To make matters worse, Rawat, the Congress’s most prominent face in the state’s politics, was seen as someone extremely unpopular within the party despite enjoying huge public support across both Garhwal and Kumaon (his home turf) regions of Uttarakhand even after leading his party to defeat in 2017. The Congress high command had appointed Rawat AICC general secretary and brought him to Delhi in the hope that his intra-party rivals in the state like Pritam Singh and the late Indira Hridayesh will be able to build a better organisation.
Rawat carefully maintained his grassroots connect in Uttarakhand while insisting all the time that he isn’t keen on any post in state politics. His regular broadsides against Pritam Singh and other factional heads had kept the party in a constant tizzy. In verbose Facebook posts, Rawat would candidly lament being constantly sidelined and humiliated by his colleagues in Uttarakhand. For several months now, Rawat had been insisting that Congress declare a CM face in Uttarakhand ahead of the polls. His aides and rivals were unanimous in claiming that Rawat’s demand, always accompanied with the qualifier that he wasn’t interested in the role, was his way of staking a claim for the job.
In the meanwhile, the 73-year-old Thakur leader from Almora also worked as the party leadership’s pointsman in Punjab to keep Amarinder Singh and his detractors in the Congress, like Sidhu, from undermining each other – something that had become common scene when the party’s veteran Himachal legislator and Singh’s confidante Asha Kumari was in-charge of Punjab. It was only in recent months that tensions between Singh and Sidhu, always present but somewhat dormant for nearly two years, erupted and threatened to decimate the party even before it faced next year’s assembly polls.
Rawat’s handling of the Punjab crisis in the past two months was unsatisfactory. With Sidhu breathing fire against the Captain daily, Sonia was forced to set up a three-member panel to diffuse the tensions and when that too failed, she, Rahul, and Priyanka Gandhi Vadra had to all jump in to manage the situation. Rawat’s premature indication of Sidhu’s elevation as the Punjab Congress chief triggered Singh to shoot off an angry letter to Sonia and he had to take an emergency chopper flight to Chandigarh to speak to the Captain.
Of course, the so-called resolution rolled out by the Gandhis in Punjab by making Sidhu the PCC chief and denying Singh his pick of the four working presidents that were appointed to assist the former cricketer, has seemingly made matters worse for the party. However, Congress insiders say that Sidhu’s elevation and the Captain’s isolation had been decided by the Gandhis much before Rawat made his gaffes.

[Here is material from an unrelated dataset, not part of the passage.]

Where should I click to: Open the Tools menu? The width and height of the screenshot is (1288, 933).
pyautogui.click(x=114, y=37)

With his task in Punjab over, Rawat can now get back to his home state where he has the difficult task of making his party battle-ready before the assembly polls due in February-March 2021. Whether his stint in Punjab has taught Rawat any crucial lessons on the perils of infighting remains to be seen. By handing him charge of the party’s poll campaign and stacking the newly constituted jumbo panels of the Uttarakhand Congress with his loyalists, the Gandhis have reposed their trust in the former CM. Can he deliver the party a victory in its seemingly unending season of poll routs?